Mr. Kloos made excellent use of his study of the classics - Heinlein, in particular. He didn't wrap it up as cleanly as Heinlein did Starship Troopers, but he did manage an ending that made the book complete enough to stand alone. I know he didn't intend it to stand alone because the next book is in my queue already, and there are two heavy-duty lines trailing out of the end of it - the competition for land in the form of liveable planets with the aliens and the parting with his sweetie. The girlfriend aspect is one that Heinlein left strictly alone - no girls allowed in the Mobile Infantry. And as for aliens, Heinlein's world was already fully engaged in a war with the "bugs" when the book began.
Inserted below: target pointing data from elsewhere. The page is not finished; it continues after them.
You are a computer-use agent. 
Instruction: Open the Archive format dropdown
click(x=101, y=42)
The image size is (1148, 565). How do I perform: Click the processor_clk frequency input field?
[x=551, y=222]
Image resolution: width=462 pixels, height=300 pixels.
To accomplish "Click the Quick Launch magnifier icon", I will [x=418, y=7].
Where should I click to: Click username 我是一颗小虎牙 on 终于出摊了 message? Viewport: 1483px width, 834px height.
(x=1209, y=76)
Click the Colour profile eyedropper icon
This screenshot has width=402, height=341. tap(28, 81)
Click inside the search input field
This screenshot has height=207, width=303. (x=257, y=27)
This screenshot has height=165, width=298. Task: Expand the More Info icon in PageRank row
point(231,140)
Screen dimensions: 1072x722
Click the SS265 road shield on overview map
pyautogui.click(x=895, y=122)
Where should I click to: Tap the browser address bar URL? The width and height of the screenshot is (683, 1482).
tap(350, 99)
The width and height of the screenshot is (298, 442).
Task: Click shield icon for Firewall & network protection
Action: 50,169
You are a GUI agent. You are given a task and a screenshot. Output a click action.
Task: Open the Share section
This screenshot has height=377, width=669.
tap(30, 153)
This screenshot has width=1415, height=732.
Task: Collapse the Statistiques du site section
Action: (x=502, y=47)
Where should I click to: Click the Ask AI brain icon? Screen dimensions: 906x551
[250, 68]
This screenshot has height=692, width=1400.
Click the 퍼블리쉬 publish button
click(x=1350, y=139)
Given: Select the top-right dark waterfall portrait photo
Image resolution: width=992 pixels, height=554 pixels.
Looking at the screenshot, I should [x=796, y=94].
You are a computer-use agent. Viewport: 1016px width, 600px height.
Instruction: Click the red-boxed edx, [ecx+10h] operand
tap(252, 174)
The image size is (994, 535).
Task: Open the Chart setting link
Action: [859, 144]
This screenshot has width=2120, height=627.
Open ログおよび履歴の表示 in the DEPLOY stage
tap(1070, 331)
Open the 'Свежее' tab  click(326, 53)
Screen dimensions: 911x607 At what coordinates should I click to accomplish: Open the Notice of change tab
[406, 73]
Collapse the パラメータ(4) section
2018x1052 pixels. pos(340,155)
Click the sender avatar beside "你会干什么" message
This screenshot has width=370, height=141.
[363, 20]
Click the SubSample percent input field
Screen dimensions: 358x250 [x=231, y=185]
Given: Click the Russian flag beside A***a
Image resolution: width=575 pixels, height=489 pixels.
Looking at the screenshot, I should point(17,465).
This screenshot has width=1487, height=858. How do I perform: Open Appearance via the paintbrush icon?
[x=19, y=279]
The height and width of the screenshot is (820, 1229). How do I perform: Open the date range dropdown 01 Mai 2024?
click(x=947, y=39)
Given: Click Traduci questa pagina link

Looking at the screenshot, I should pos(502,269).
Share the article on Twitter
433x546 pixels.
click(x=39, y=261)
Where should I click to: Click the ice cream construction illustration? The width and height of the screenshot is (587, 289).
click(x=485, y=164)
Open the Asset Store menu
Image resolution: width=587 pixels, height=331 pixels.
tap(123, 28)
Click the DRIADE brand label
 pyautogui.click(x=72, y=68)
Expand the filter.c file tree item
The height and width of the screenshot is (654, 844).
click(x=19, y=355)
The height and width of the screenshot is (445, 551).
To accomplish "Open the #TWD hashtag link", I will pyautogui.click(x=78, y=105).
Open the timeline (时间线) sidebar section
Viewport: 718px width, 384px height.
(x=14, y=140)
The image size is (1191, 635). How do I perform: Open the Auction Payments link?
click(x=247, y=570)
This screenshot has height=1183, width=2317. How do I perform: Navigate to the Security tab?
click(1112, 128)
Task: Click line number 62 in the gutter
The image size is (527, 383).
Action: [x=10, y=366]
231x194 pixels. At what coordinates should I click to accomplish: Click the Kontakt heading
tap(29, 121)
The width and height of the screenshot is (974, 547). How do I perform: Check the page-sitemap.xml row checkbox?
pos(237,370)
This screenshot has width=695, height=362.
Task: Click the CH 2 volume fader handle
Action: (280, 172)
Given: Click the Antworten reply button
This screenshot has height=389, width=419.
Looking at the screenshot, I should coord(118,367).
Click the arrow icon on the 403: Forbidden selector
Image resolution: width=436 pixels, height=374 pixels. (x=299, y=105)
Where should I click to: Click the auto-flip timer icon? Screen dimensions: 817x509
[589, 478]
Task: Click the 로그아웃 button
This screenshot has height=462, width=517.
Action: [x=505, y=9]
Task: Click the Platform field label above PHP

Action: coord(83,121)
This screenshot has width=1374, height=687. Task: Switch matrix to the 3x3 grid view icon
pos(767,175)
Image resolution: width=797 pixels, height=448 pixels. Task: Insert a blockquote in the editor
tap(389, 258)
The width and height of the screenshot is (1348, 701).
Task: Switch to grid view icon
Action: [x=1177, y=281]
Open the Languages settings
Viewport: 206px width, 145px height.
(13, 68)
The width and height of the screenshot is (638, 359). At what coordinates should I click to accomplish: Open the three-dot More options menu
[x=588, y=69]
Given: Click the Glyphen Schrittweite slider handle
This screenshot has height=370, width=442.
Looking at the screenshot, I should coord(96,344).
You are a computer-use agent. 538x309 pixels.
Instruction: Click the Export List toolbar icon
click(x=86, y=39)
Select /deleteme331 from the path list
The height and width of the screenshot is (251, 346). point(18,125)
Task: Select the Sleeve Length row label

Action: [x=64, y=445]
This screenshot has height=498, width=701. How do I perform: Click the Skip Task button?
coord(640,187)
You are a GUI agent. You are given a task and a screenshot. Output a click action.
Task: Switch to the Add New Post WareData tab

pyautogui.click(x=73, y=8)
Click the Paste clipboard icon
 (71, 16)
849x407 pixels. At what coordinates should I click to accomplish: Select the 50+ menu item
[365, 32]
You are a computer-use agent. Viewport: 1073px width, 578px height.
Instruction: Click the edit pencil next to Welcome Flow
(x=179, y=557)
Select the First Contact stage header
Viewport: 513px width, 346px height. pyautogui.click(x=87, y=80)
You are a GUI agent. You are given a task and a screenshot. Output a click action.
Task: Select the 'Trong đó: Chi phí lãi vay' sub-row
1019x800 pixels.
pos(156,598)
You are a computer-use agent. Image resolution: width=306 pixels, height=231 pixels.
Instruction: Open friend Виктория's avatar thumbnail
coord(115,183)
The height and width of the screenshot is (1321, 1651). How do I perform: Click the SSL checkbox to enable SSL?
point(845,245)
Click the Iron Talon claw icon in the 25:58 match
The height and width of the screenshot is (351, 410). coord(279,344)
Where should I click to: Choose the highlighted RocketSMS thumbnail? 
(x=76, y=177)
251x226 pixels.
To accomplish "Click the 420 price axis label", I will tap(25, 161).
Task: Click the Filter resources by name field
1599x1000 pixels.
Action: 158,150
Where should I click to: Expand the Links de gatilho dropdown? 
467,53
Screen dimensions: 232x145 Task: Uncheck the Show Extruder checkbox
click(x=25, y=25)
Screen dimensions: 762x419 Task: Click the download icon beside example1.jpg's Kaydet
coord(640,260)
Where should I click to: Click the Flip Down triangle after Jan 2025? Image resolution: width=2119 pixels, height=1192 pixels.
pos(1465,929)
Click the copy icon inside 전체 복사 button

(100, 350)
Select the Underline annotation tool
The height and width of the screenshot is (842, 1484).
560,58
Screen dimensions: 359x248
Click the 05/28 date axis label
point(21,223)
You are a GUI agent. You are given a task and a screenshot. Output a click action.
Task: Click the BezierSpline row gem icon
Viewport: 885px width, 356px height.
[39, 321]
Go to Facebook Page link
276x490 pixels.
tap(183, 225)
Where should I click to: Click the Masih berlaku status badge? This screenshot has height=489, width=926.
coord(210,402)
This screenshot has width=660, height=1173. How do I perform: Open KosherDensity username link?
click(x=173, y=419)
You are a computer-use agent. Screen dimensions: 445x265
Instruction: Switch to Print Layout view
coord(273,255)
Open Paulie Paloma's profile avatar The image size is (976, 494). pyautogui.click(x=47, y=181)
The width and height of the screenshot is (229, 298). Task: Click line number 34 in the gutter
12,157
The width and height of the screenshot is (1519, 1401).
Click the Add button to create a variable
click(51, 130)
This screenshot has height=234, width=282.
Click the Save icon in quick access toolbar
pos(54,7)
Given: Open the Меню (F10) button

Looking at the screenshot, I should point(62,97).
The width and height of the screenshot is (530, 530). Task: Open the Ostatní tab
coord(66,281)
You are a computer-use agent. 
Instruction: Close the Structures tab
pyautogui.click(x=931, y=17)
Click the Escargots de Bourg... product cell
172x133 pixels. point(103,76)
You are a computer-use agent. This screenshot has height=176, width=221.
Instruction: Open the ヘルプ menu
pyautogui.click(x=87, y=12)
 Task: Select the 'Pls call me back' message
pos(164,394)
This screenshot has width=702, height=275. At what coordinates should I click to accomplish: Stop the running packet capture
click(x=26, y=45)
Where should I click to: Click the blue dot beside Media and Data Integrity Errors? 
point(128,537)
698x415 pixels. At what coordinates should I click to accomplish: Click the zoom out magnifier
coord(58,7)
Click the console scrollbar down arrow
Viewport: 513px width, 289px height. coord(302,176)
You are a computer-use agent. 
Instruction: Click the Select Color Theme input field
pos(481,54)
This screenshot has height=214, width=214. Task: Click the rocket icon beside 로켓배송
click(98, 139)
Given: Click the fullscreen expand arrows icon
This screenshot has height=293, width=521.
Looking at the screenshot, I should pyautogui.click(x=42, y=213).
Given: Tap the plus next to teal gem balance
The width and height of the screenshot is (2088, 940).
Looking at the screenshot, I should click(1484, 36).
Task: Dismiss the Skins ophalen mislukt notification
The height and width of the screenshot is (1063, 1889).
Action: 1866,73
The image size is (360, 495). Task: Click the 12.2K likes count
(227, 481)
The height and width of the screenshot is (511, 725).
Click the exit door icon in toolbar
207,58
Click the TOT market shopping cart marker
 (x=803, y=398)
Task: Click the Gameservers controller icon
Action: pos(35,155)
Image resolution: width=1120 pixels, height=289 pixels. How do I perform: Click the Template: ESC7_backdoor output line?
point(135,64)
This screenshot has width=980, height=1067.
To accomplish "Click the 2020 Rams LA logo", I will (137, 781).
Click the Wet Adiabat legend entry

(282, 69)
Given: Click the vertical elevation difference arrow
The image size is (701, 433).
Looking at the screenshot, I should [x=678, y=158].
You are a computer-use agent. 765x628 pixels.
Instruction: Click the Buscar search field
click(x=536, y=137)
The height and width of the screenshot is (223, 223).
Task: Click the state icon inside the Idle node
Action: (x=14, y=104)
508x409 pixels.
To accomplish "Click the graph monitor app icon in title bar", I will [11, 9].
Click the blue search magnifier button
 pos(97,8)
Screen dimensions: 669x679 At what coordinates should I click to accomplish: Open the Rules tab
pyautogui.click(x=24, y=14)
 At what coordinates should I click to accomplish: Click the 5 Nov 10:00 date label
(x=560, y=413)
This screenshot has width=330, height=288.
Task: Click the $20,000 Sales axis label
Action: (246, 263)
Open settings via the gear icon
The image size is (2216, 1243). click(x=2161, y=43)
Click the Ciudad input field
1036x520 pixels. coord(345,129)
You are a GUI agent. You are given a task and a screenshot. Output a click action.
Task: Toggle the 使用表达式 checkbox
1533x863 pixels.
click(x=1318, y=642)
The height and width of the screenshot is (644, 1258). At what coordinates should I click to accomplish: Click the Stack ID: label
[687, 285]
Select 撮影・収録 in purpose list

The action is fairly clear. The bootcamp sequence is fairly well done, we are told about the high drop- out rate, but don't really experience it. Kloos's world is far more dystopic than Heinlein's. A large portion of the population of Earth resides in Public Residence Clusters - nowadays we call them "the projects." They collect minimal rations and simply exist - killing each other and taking drugs. The occasional full- scale riot is addressed by the army and the military is the only avenue of escape. Our hero, Andrew, makes the cut and has no intention of returning to a PRC.
That does bring up a minor point - Kloos may be a little heavy on acronyms. I suppose it is partly to reinforce the military setting of the major part of the book. I find that I tend to "read fast" through battles and passages heavy in quasi-military babble whether the context is medieval knights in armor or space aliens. It generally doesn't make much difference to my understanding of the story. And, in all fairness, I suppose there are readers (my imagination conjures hordes of adolescent boys) who really enjoy that stuff.